I concur in the result. See Gorman v. Swaggart, 524 So.2d 915 (La.App. 4 Cir. 1988).
NOTES
[1] There is considerable discussion in brief by both plaintiff and defendants of this "Independent Review Board." However, although no party disputes its existence, and there is reference to it in exhibits annexed to plaintiffs petition and memoranda below, there is no actual evidence in the record of what it actually is and does. It appears safe to assume that at least one of its functions is to review allegations of child molestation by Church personnel, but there is no evidence of how and in what manner this is done. Such are not matters that can be establish by argument without evidence. Argument, no matter how skillful, is not evidence.
Annexed to Father Hayden's reply brief to this Court is a purported copy of an article that allegedly appeared in the Times-Picayune concerning the establishment of the review board. Also annexed to the same brief are purported excerpts from a deposition of one of the defendants, Archbishop Francis B. Schulte. It does not appear that either were presented to the lower court. Neither can be considered by this Court for the first time on appeal.

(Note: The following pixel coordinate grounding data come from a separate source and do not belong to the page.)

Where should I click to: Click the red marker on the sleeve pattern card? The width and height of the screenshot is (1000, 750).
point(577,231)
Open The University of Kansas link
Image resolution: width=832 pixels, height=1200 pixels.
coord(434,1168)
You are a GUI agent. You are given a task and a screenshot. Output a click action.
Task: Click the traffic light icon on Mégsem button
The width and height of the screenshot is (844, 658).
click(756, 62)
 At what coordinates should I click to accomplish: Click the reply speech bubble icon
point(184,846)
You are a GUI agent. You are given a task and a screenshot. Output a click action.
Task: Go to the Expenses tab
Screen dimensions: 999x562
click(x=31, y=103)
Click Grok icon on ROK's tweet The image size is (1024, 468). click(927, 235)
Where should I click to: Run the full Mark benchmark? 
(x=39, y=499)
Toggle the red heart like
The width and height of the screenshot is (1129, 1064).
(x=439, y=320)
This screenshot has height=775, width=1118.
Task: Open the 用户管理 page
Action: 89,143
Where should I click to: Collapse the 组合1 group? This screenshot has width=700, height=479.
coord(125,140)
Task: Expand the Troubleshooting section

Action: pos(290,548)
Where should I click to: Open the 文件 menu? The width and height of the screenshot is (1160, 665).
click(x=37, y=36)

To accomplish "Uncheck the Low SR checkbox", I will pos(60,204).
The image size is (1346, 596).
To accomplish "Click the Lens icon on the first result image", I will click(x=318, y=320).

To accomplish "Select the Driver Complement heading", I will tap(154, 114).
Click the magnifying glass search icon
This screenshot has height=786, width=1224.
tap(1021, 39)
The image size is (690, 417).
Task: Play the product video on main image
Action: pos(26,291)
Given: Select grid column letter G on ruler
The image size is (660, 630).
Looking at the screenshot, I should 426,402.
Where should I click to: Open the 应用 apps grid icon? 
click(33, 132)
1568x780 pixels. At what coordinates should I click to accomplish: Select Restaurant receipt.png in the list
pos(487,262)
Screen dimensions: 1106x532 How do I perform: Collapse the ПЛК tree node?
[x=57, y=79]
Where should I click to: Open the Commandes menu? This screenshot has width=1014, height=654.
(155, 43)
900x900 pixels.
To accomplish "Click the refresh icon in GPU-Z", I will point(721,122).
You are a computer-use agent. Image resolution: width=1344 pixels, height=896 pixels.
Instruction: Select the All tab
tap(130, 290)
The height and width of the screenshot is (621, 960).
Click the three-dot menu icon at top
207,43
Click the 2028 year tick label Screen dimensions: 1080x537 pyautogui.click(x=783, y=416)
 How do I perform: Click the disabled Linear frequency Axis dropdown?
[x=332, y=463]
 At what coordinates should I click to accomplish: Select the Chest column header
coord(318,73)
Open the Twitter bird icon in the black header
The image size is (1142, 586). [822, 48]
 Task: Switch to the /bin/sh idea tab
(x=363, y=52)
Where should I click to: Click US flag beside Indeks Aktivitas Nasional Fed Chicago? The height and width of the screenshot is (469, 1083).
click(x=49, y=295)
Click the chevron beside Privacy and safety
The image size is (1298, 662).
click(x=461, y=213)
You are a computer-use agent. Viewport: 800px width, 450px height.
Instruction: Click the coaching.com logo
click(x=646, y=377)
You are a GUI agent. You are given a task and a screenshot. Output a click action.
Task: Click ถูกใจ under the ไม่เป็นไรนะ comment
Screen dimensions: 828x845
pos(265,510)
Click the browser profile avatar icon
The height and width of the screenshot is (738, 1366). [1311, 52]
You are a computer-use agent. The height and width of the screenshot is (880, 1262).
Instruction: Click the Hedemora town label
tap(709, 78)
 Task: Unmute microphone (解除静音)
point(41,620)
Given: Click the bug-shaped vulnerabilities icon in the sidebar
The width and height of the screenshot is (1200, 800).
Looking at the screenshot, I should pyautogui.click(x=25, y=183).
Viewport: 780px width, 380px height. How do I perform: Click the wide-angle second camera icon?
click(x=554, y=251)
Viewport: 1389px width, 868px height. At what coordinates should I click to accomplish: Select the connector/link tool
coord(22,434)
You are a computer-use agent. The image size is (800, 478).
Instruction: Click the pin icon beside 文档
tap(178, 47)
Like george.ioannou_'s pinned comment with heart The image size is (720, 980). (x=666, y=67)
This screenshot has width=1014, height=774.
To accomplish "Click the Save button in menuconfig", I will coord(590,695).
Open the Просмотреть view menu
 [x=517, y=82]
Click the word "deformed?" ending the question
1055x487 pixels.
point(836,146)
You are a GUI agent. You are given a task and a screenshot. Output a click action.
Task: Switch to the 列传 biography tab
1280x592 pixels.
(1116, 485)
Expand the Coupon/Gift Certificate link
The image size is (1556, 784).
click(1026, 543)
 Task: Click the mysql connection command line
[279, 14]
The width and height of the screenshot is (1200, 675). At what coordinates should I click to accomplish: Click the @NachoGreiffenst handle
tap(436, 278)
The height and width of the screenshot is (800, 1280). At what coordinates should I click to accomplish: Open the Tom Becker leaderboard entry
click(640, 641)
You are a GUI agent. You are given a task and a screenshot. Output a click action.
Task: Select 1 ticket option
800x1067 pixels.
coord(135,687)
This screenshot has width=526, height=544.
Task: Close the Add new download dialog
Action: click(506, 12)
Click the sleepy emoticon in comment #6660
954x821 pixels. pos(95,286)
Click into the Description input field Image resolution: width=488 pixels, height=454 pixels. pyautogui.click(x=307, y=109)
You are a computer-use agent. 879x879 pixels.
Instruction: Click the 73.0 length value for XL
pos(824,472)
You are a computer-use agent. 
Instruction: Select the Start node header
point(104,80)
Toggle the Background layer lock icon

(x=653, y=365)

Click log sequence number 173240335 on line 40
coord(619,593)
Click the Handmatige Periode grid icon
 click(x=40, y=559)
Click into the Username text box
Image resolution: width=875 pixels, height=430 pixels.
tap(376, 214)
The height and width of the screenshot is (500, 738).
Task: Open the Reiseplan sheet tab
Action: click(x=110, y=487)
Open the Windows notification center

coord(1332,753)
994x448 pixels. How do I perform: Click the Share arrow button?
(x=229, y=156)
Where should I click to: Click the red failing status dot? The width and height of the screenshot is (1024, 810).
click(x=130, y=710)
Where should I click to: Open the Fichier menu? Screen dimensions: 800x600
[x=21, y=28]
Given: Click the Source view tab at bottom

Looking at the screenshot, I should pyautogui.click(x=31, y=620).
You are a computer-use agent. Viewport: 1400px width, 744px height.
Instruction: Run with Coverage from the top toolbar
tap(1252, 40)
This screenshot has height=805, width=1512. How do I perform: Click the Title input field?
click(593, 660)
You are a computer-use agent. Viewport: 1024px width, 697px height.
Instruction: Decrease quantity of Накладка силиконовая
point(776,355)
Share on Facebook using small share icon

[2] The defendants' arguments are characterized by the following found in their brief:
The communication by one Archbishop of the Church to another Archbishop of the Church (i.e., Archbishop Schulte's letter of October 18, 1994 to the Archbishop for Military Services, USA), in the matter of the assignment of a priest, is nothing other than an internal church matter.
If such internal communications were all that Father Hayden alleged, the defendants' case might have merit. However, nowhere do the defendants address the question of the dissemination of defamatory information to the news media as alleged by Father Hayden.
[3] Although Morrison is a worker's compensation case, its discussion of the burden of proof on an exception of lack of subject matter jurisdiction is applicable to he instant case.